_Task instructions_
Without the pictures, copy all the entries below exactly.
= Beginning of Section =
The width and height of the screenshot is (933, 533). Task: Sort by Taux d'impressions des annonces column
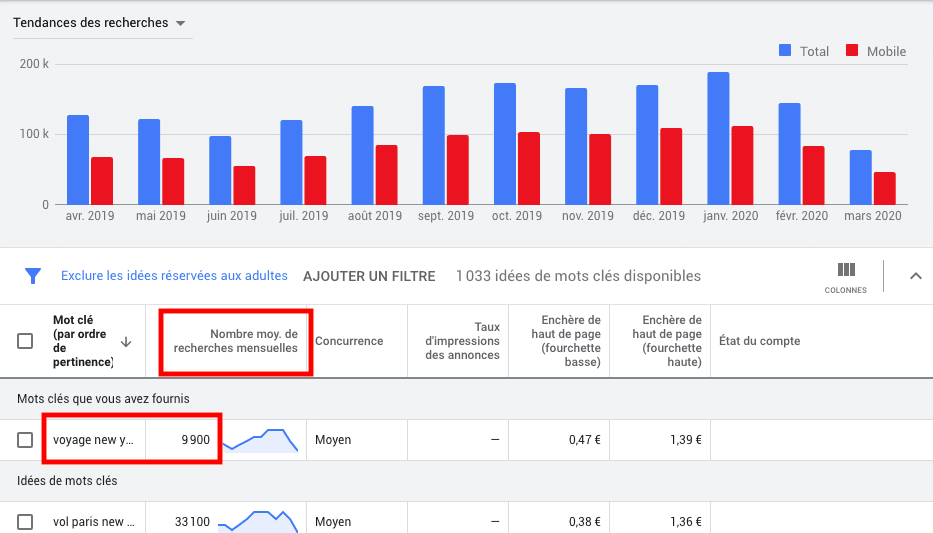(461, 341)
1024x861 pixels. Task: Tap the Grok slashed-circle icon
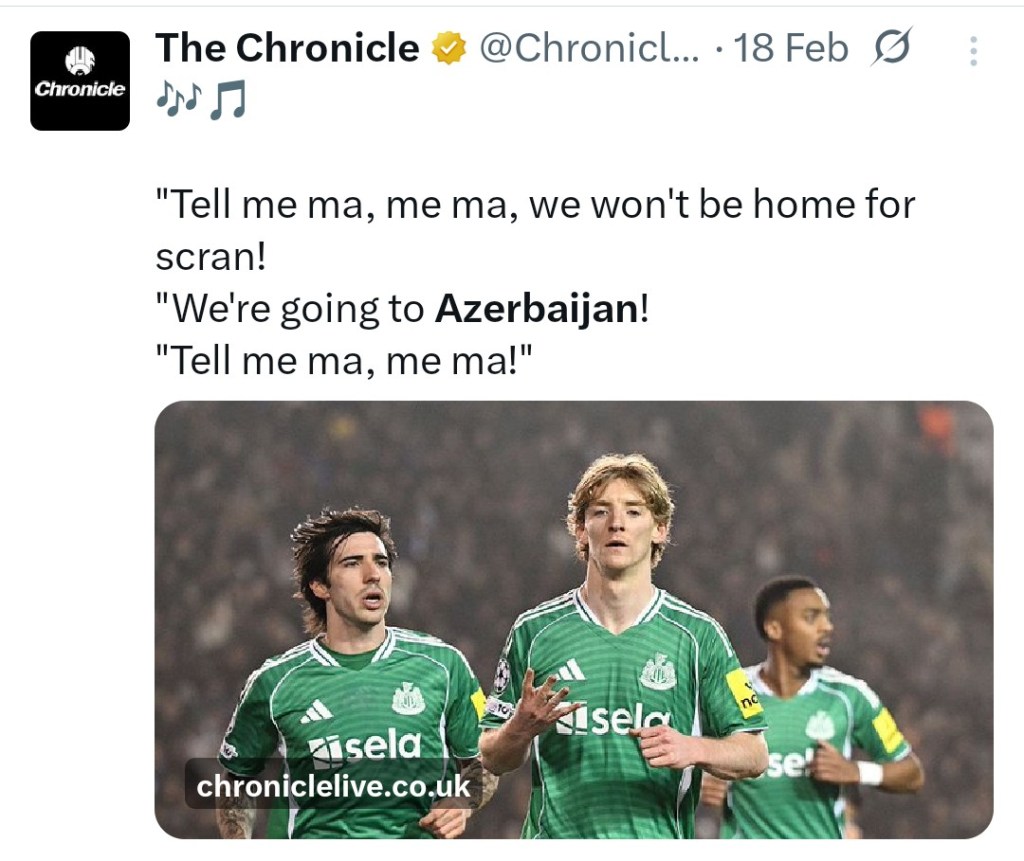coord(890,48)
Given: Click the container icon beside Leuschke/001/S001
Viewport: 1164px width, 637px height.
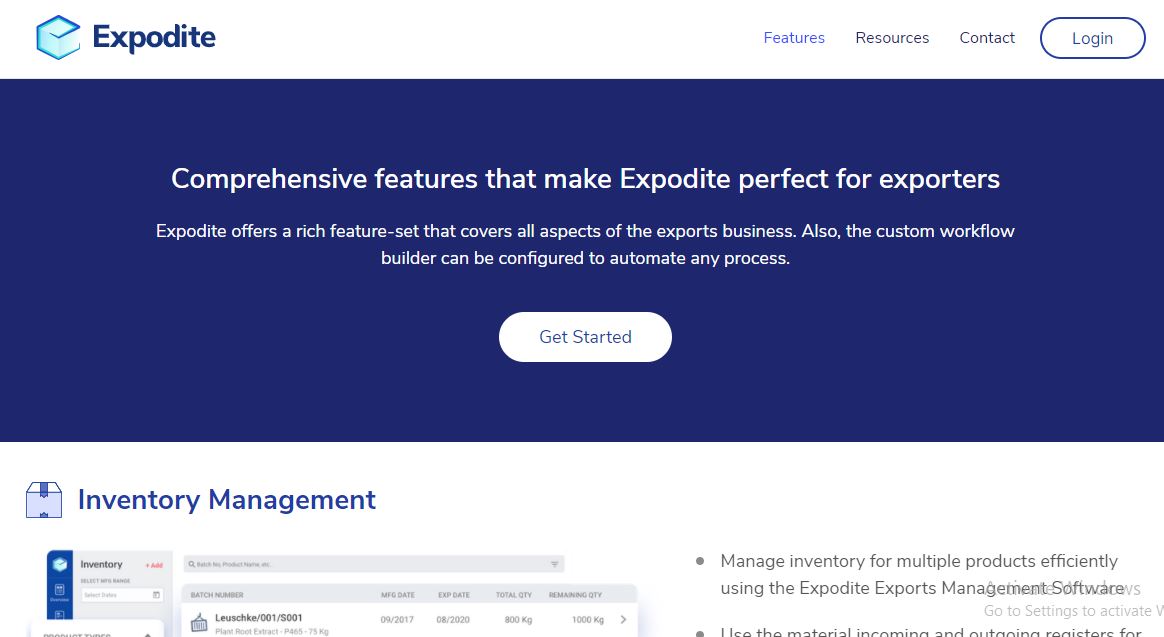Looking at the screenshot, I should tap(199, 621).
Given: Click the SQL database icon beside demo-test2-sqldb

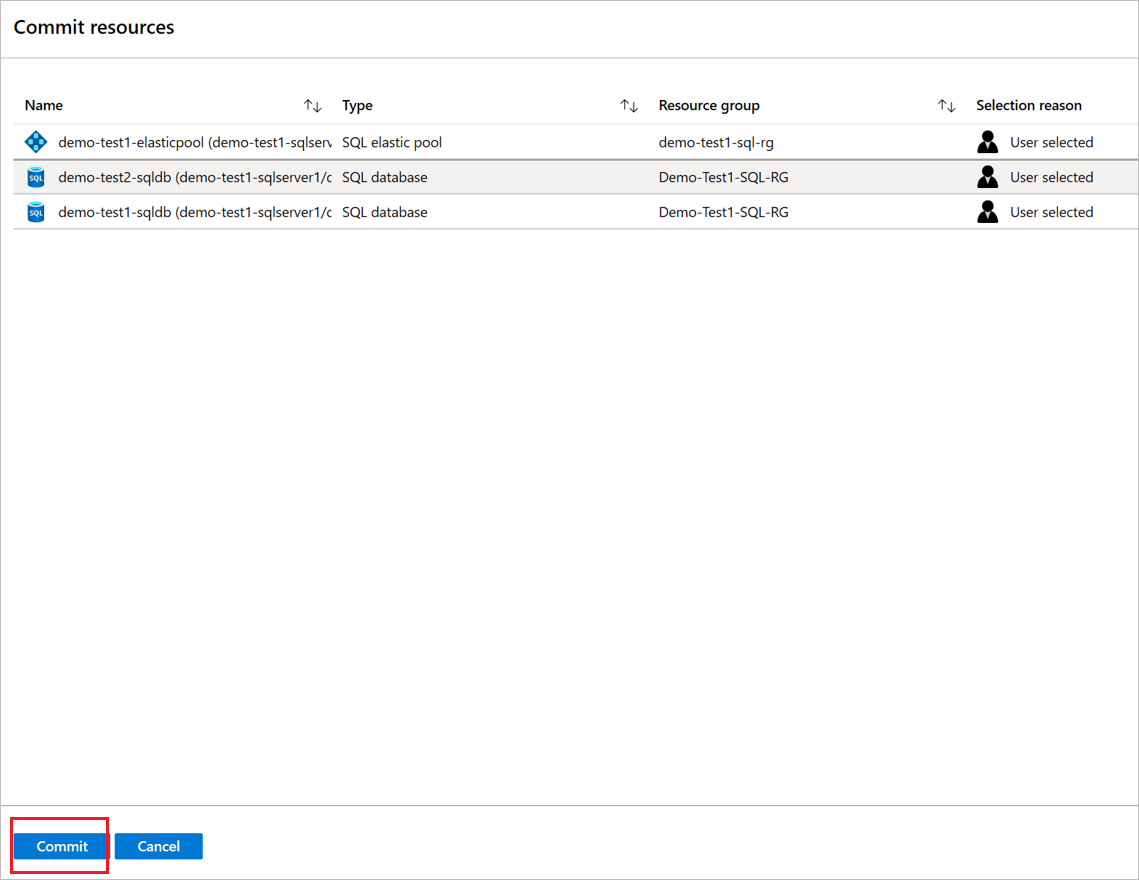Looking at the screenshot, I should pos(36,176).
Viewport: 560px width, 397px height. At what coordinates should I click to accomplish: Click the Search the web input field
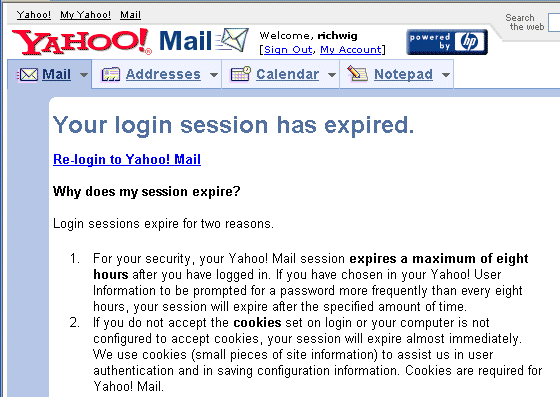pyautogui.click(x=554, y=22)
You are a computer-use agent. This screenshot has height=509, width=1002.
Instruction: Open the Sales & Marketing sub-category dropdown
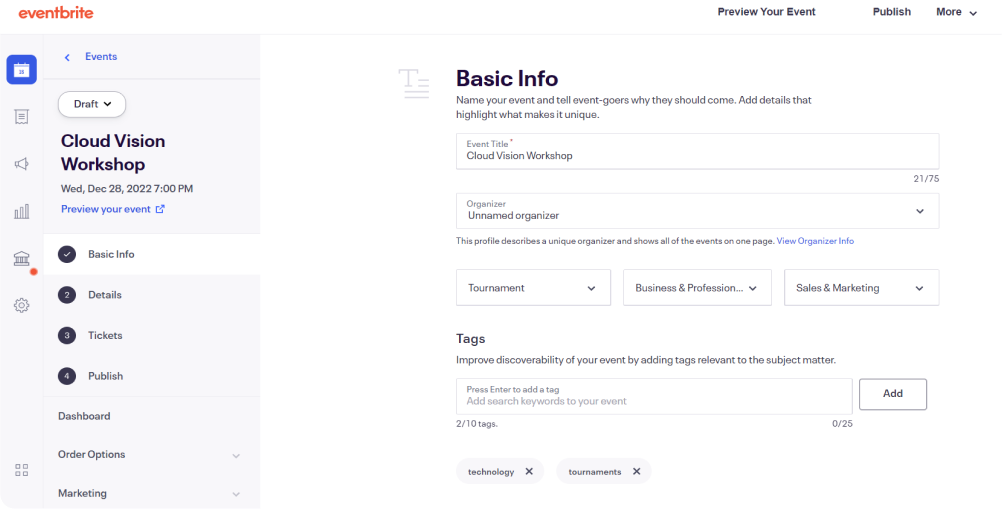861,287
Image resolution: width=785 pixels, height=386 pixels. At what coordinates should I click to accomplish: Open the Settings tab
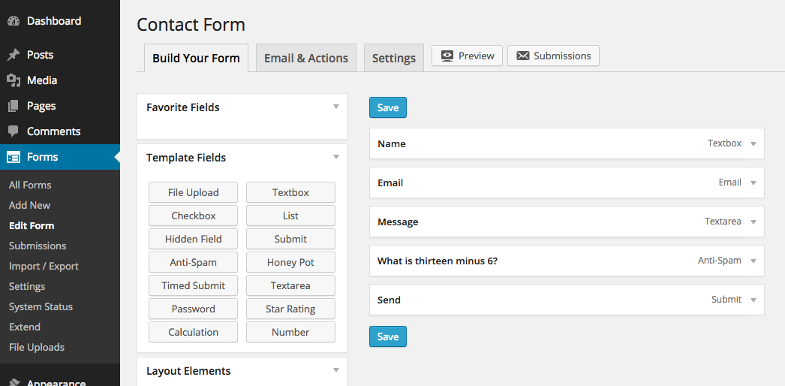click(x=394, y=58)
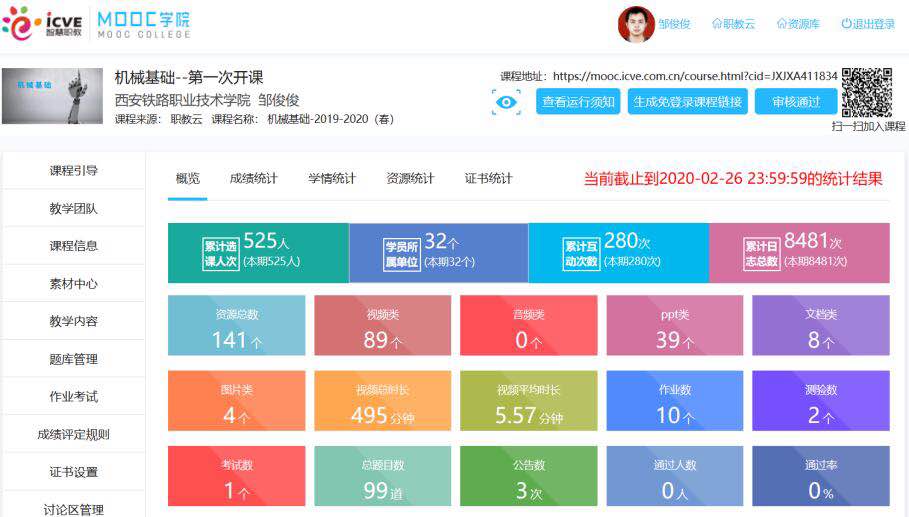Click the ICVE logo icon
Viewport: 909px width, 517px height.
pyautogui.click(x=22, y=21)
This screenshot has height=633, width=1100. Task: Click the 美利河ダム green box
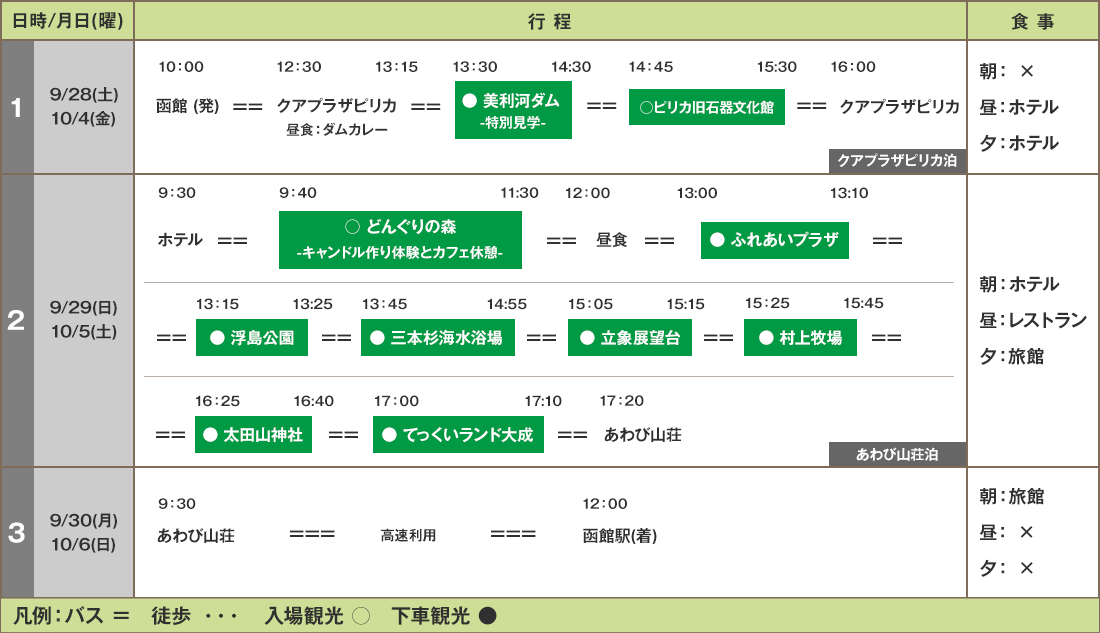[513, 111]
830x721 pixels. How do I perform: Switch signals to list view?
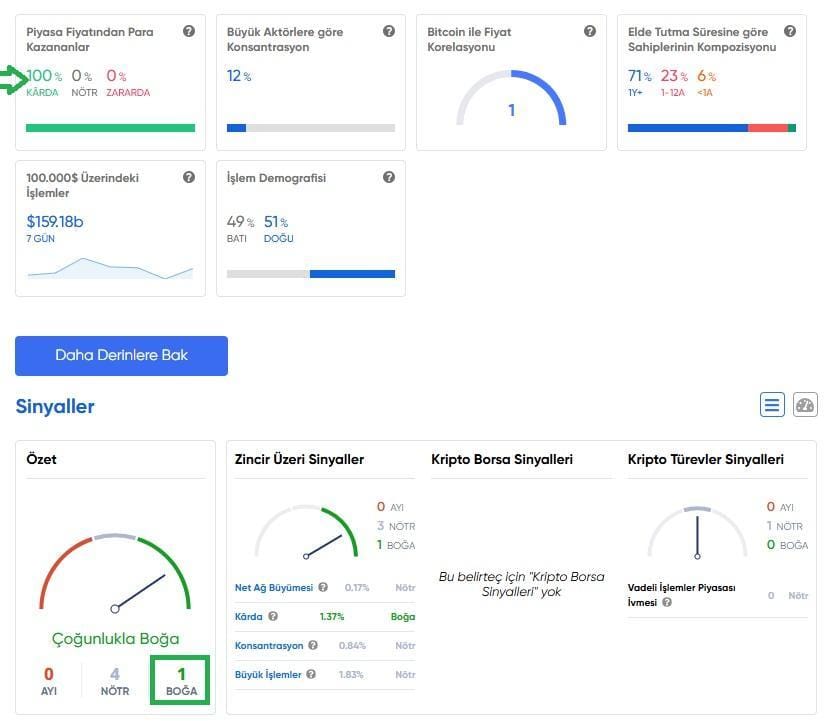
= End of Section =
_Written answer_
The width and height of the screenshot is (933, 533). Task: Sort by Taux d'impressions des annonces column
(461, 341)
1024x861 pixels. Task: Tap the Grok slashed-circle icon
coord(890,48)
Given: Click the container icon beside Leuschke/001/S001
Viewport: 1164px width, 637px height.
Looking at the screenshot, I should tap(199, 621).
Given: Click the SQL database icon beside demo-test2-sqldb

Looking at the screenshot, I should pos(36,176).
Viewport: 560px width, 397px height. At what coordinates should I click to accomplish: Click the Search the web input field
pyautogui.click(x=554, y=22)
You are a computer-use agent. This screenshot has height=509, width=1002.
Instruction: Open the Sales & Marketing sub-category dropdown
861,287
Image resolution: width=785 pixels, height=386 pixels. At what coordinates should I click to accomplish: Open the Settings tab
click(x=394, y=58)
Click the ICVE logo icon
Viewport: 909px width, 517px height.
pyautogui.click(x=22, y=21)
This screenshot has height=633, width=1100. Task: Click the 美利河ダム green box
[513, 111]
830x721 pixels. How do I perform: Switch signals to list view?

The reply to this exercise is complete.